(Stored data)
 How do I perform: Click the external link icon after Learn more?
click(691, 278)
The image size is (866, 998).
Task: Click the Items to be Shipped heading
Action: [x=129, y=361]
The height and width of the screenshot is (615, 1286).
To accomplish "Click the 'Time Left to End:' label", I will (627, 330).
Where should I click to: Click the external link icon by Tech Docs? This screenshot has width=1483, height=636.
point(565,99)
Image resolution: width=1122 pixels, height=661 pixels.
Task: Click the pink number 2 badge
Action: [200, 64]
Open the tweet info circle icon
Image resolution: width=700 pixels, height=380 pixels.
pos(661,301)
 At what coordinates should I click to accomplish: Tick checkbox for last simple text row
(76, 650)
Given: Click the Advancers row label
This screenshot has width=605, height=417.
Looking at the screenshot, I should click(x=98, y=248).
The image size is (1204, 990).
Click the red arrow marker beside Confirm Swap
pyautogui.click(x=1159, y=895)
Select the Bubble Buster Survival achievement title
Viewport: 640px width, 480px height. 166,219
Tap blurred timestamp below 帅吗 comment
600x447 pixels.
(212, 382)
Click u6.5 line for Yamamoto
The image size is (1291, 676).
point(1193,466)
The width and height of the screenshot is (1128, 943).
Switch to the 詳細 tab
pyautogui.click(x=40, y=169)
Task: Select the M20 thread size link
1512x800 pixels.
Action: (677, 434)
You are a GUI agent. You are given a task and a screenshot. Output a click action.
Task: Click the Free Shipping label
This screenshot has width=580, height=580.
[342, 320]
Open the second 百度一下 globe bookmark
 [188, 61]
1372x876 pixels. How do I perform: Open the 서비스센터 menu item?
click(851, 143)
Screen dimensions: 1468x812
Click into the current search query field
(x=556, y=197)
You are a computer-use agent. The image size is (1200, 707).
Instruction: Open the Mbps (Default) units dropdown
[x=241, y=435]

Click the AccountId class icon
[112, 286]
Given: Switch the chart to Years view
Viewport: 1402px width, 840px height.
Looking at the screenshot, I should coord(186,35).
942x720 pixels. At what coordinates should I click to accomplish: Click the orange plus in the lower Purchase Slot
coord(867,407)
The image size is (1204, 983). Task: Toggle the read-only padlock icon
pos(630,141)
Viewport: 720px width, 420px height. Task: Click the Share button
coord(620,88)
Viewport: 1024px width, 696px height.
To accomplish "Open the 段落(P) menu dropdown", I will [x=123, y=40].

TRY IT:
The string "label" appears on how many lines of the records? State the number alone.

REPLY:
3